The ruling Republican Party of Armenia (HHK) has proposed alternative cooperation frameworks to the country’s other major political forces after they pledged to jointly strive to prevent serious fraud in next month’s parliamentary elections.
Parliament speaker Samvel Nikoyan, a senior HHK figure, met on Friday with representatives of all but one of those groups to discuss his idea of setting up a multi-partisan “working group” that would monitor the conduct of the May 6 polls. The group would specifically assess the enforcement of Armenia’s Electoral Code.
A statement by Nikoyan’s office said the non-Republican participants promised to report to their respective parties before officially responding to the speaker’s initiative.
Another senior HHK lawmaker, Davit Harutiunian, made a related proposal on behalf of his party late on Thursday. Harutiunian proposed a code of conduct which he said would ensure “civilized competition” among the eight parties and one alliance running for the parliament.
“We are proposing that all participants of the electoral process voluntarily adopt rules for civilized competition,” Harutiunian told RFE/RL’s Armenian service (Azatutyun.am). “That means they should also take on political responsibility and ensure that the common rules will be respected not only by their members, officials or proxies but also their sympathizers.”
According to the draft rules circulated by Harutiunian in a separate statement, the election contenders would pledge to not impede each other’s election campaigns, to avoid “provocative and slanderous” rhetoric, to respect freedom of speech and to refrain from illicitly exploiting “administrative resources.” Also, each political force would have to recognize official election results if other participants abide by the proposed code of conduct.

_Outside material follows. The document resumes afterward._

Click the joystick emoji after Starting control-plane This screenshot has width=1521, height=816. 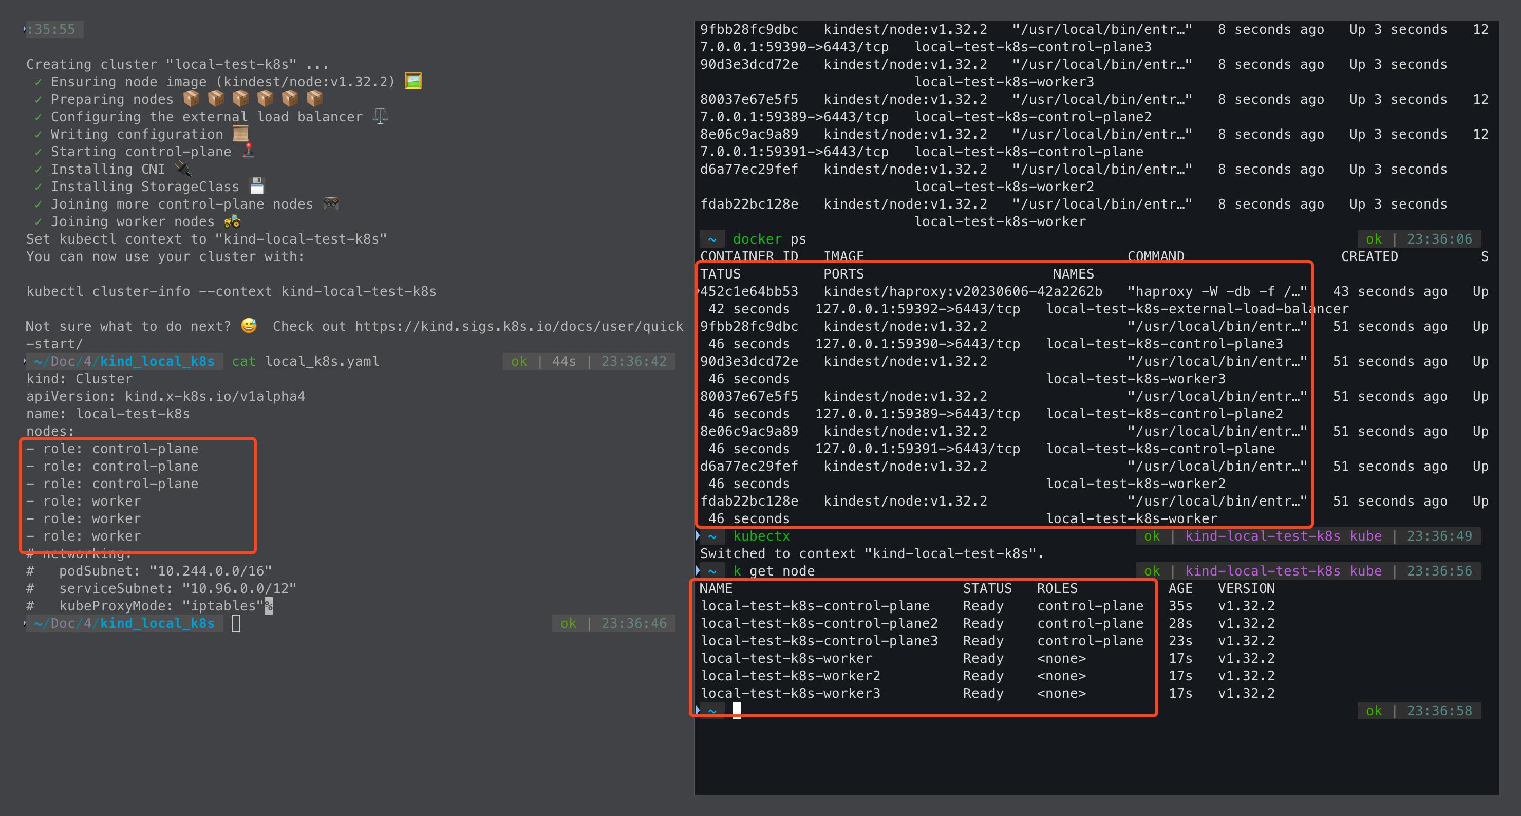tap(249, 151)
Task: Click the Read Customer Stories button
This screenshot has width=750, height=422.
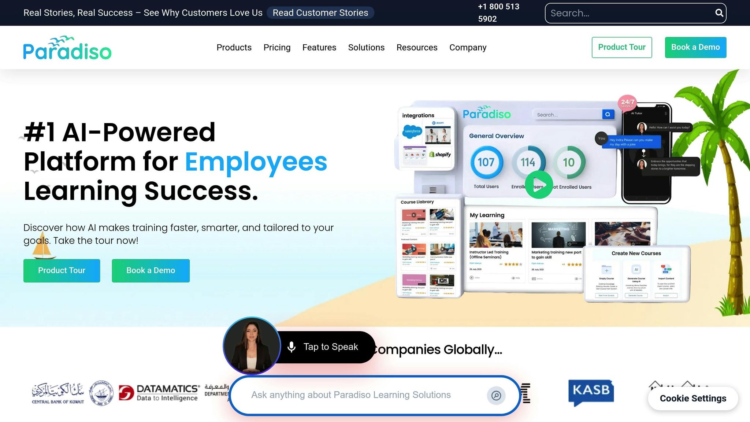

The HHK initiatives came after the party’s main partner in the governing coalition, the Prosperous Armenia Party (BHK), and the country’s three main opposition groups agreed to set up a joint task force that would seek to detect, expose or prevent vote rigging. Their senior representatives signed a declaration on the creation of the Inter-Party Center for Public Oversight of the Elections on Wednesday.
The Armenian National Congress (HAK), the largest and most radical opposition group, was quick to reject the HHK overtures. “The main organizer and perpetrator of vote falsifications in Armenia is Serzh Sarkisian’s regime embodied by the Republican Party, and naturally such initiatives by that force are unacceptable,” HAK coordinator Levon Zurabian told RFE/RL’s Armenian service (Azatutyun.am) on Friday.
“The authorities are very worried about the creation by the four political forces of a joint coordinating center to fight against fraud,” Zurabian said. “Now they will come up with one initiative after another.”
Accordingly, HAK representatives boycotted the meeting chaired by Nikoyan.
The other political heavyweights reserved judgment on Harutiunian’s proposal. Naira Zohrabian, a BHK leader, said her party is looking into it and will respond “later on.”
“We don’t reject anything out of hand,” said Ruben Hakobian, deputy chairman of the opposition Zharangutyun (Heritage) party. “But we want proposed documents to have real mechanisms that would really ensure the holding of fair elections.”
Artush Shahbazian, a senior member of the Armenian Revolutionary Federation (Dashnaktsutyun) implied that the code of conduct favored by the HHK should only be part of the broader cooperation framework agreed by the four forces. Speaking to RFE/RL’s Armenian service (Azatutyun.am), Shahbazian suggested that Harutiunian present his ideas at their next meeting scheduled for April 11.
The HHK, which is headed by President Sarkisian, was also invited to join the Inter-Party Center for Public Oversight of the Elections but turned down the offer. The HHK’s Harutiunian said the idea of creating the unprecedented multi-partisan structure was “good in itself” but not “properly prepared.”